Loco Local Laws

“shirtless wandering syndrome”

   A longtime Montauk resident showed up at an East Hampton Town Board meeting held there a few weeks ago to bemoan the number of young people roaming about the streets and shops in various states of undress — bare-chested men and bikinied women who seem to make no distinction between pavement and sand. There oughta be a law, he said, against “shirtless wandering syndrome.”
    There is one, actually, in Southampton Town, where “no persons attired in bathing suits or garments commonly used for swimming or public bathing shall enter any store, hotel or public building, or walk or otherwise travel while so attired on any public street, road or public place.” The penalty is steep: a fine of up to $1,000 or up to 15 days in jail, though as far as is known no one has ever been put behind bars for deshabille. (Southampton, those of us with long memories may recall, is the town where, once upon a time, wearing shorts more than — was it three inches above the knee? — got you a warning, and on second sighting, a ticket. Showing up in justice court there in a tank top or shorts of any length is still verboten, though these days they keep one-size-fits-all skirts and shirts on hand for the underdressed.)

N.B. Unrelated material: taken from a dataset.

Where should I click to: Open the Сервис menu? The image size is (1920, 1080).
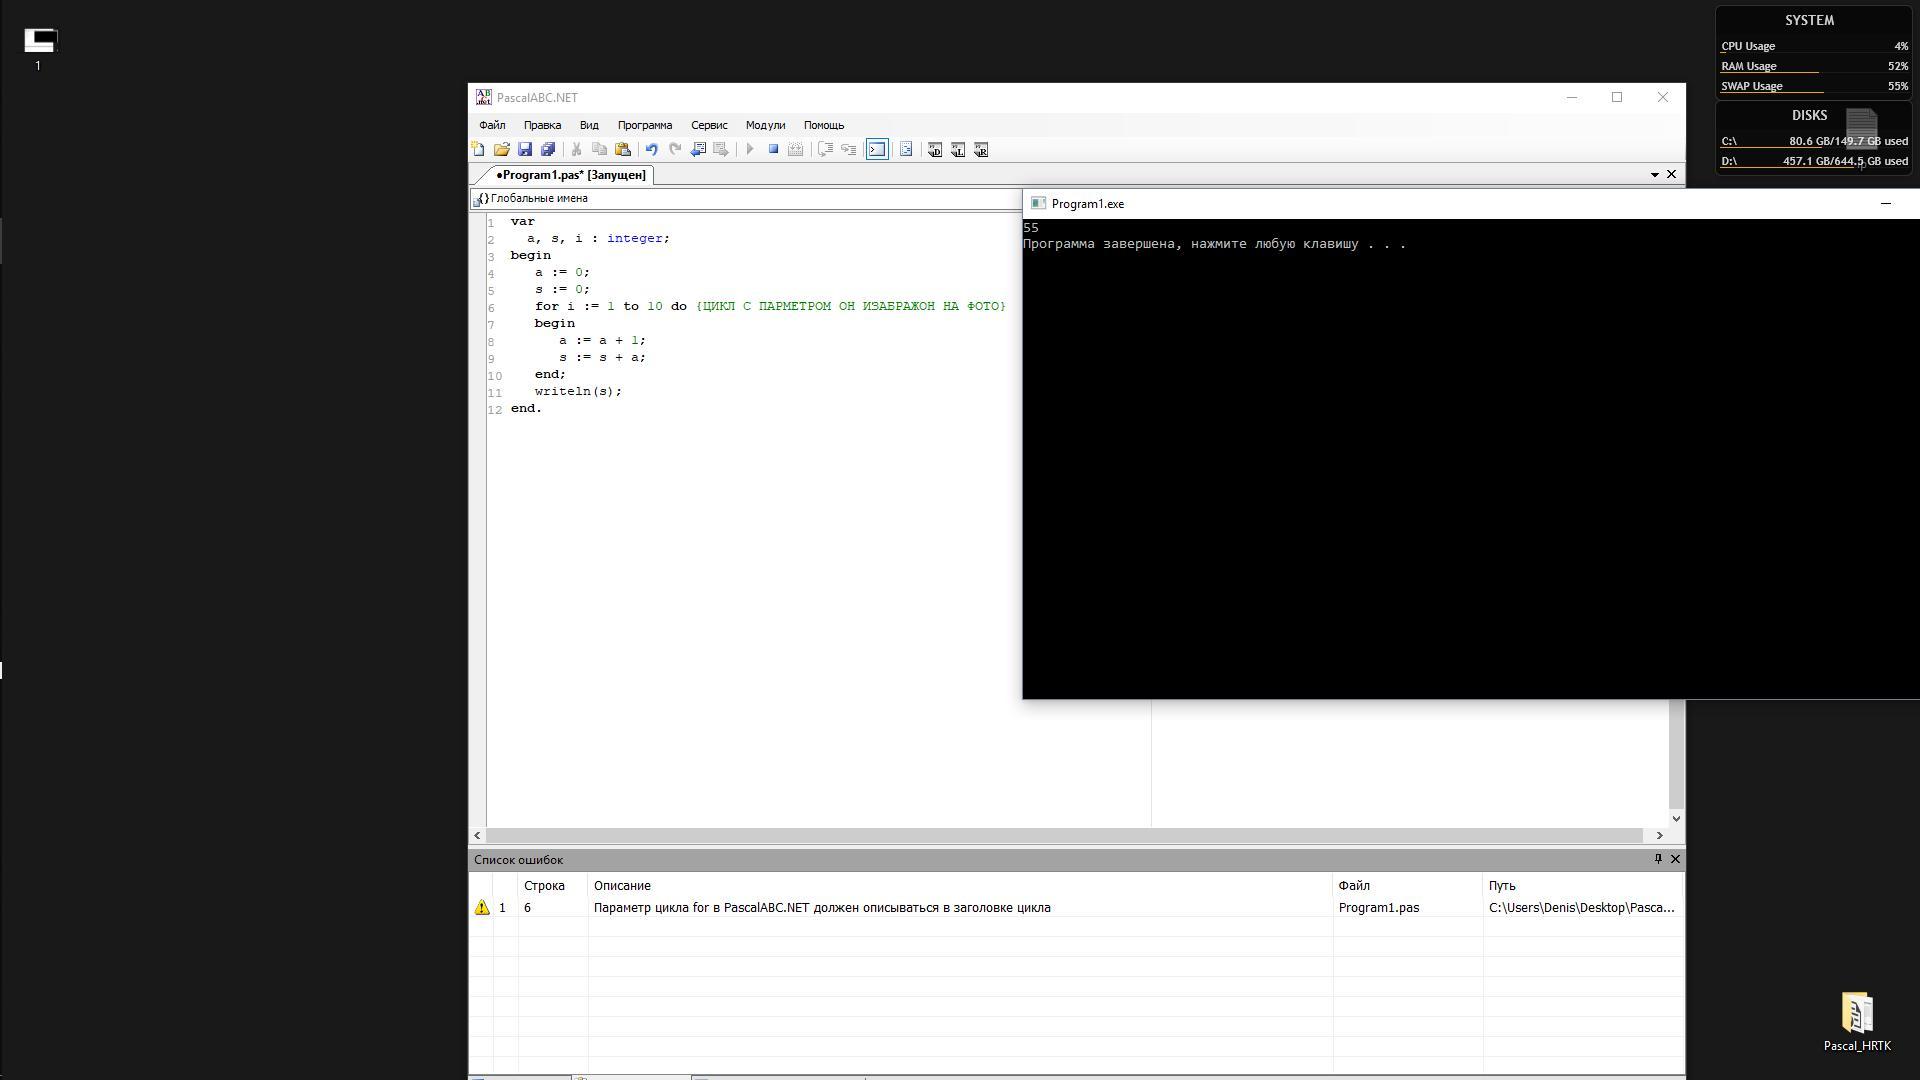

    Communities are of course free to enact whatever head-scratching local laws they want — in Ocean City, N.J., eating while swimming in the ocean is prohibited — though Marlborough, Mass., probably pushed the envelope last month when it decided to impose a $20 fine for cursing in the street. The police chief of the town, which calls itself the Cranberry Capital of the World, said the law mainly targets testosteronic teenagers who aim “profane language at some attractive female walking through town.”

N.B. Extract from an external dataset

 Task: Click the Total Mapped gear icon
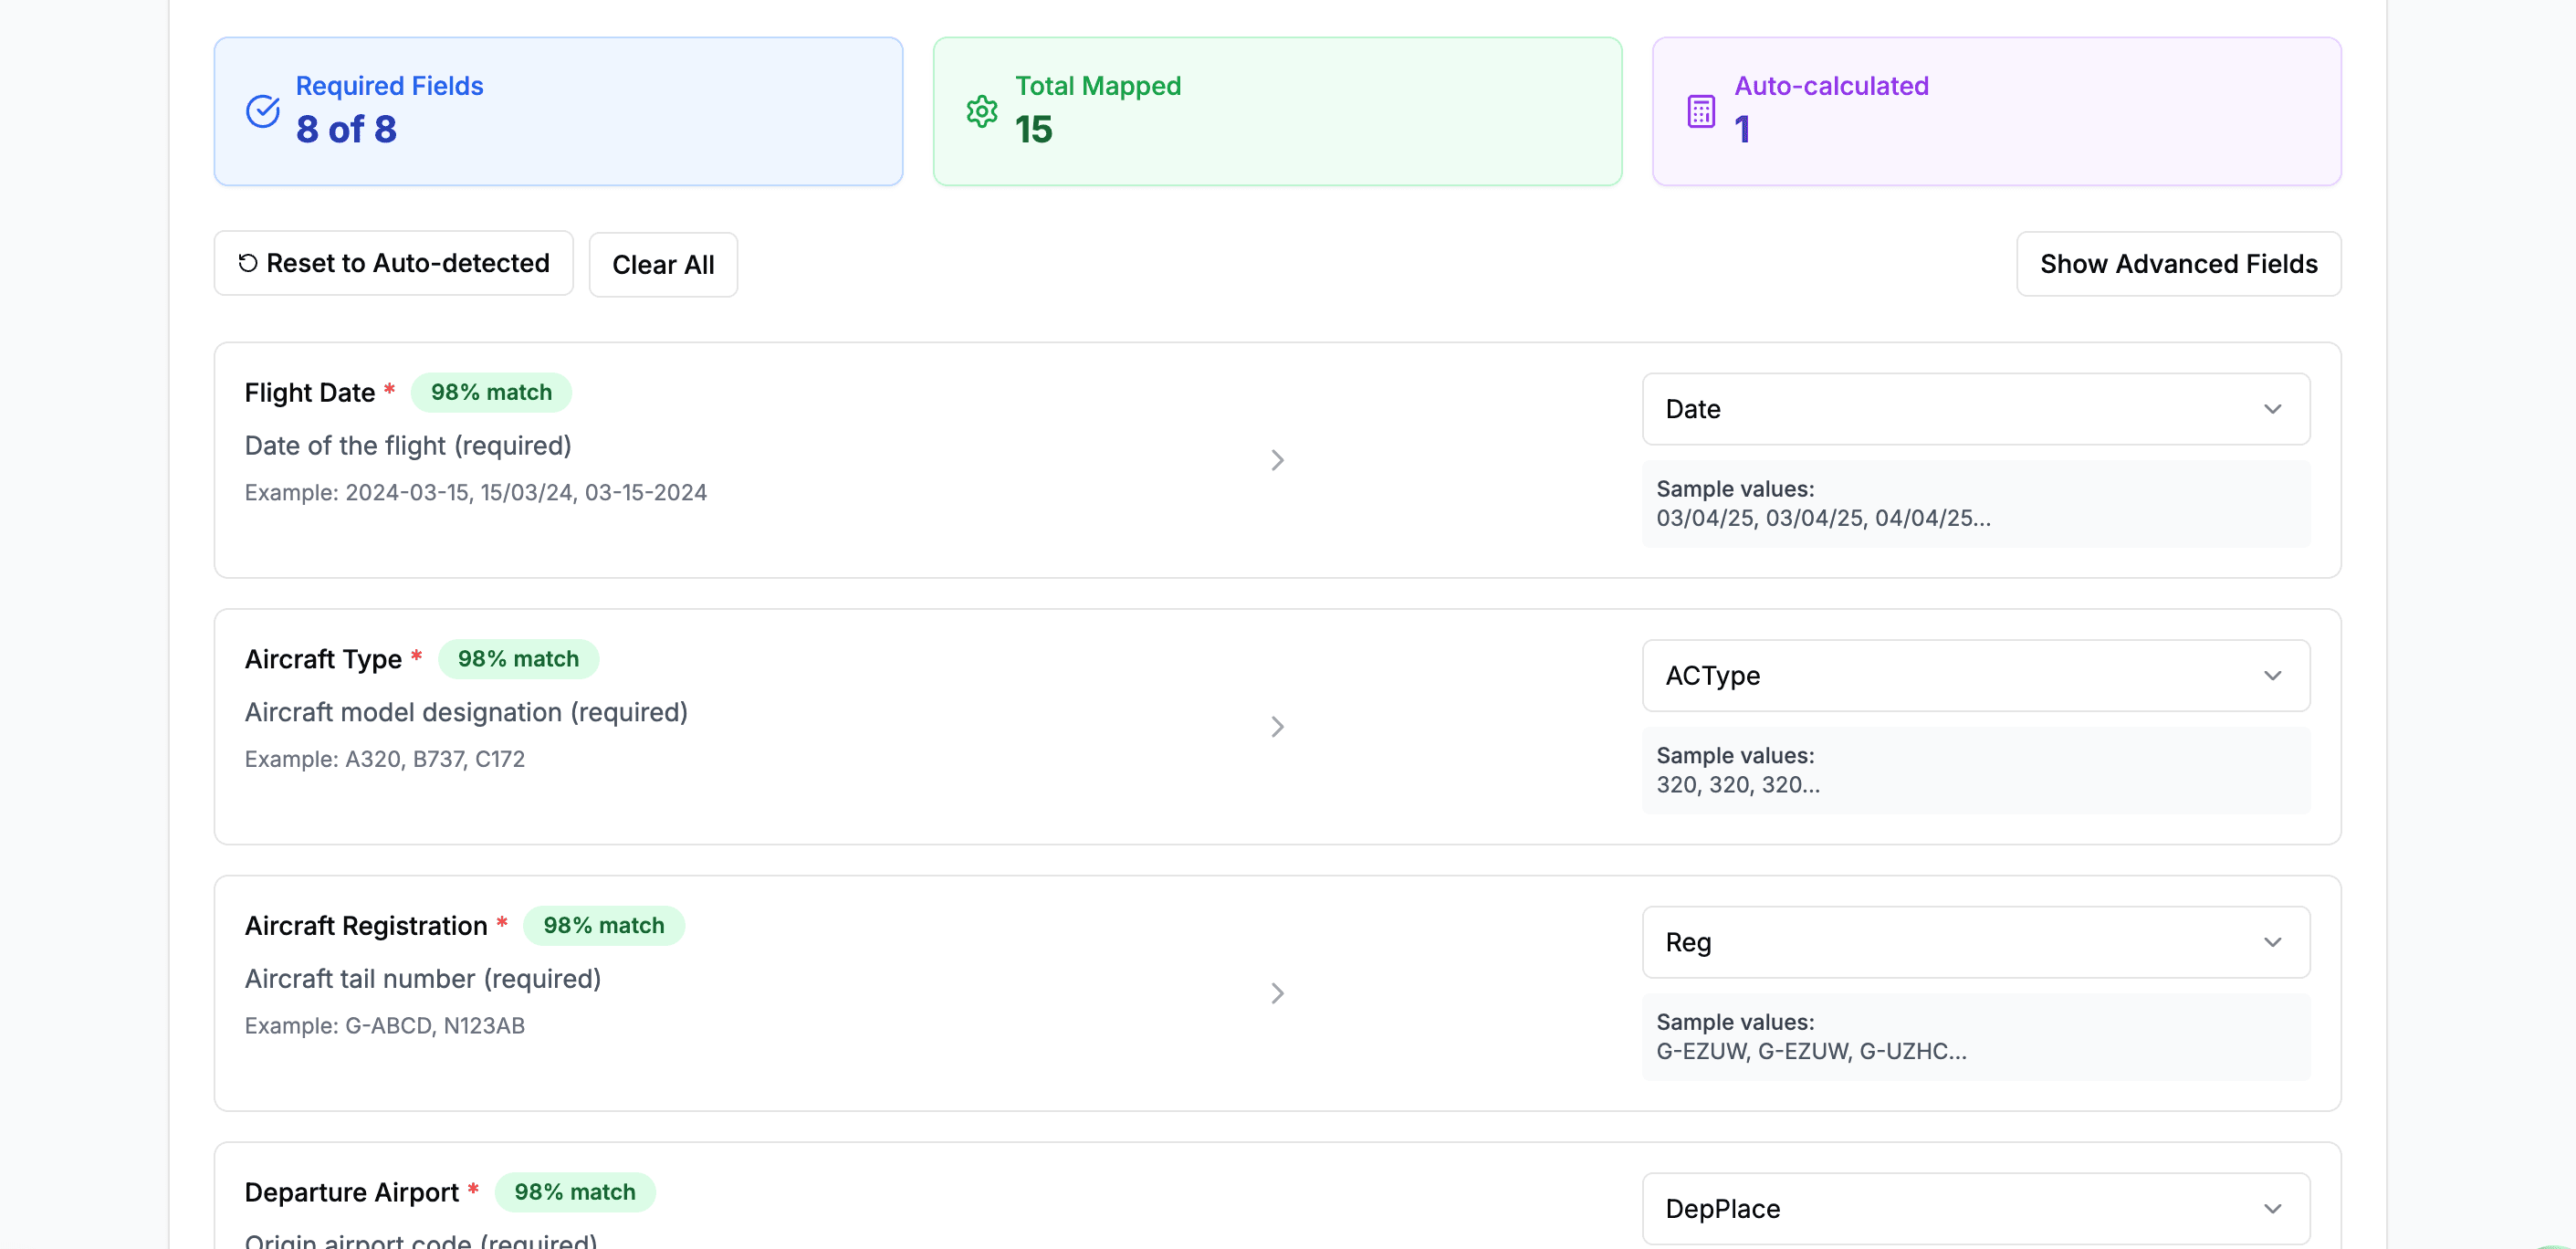click(x=981, y=111)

    “The law is ridiculous, but the kids are also ridiculous,” said one resident.
    Most public profanity is protected as free speech under the First Amendment, and opponents quickly appealed Marlborough’s new ordinance, which is hanging fire until the state’s attorney general decides on its constitutionality. Legal authorities give it little chance of being upheld, however. While they await a ruling, the police might try washing the young offenders’ mouths out with cranberry juice.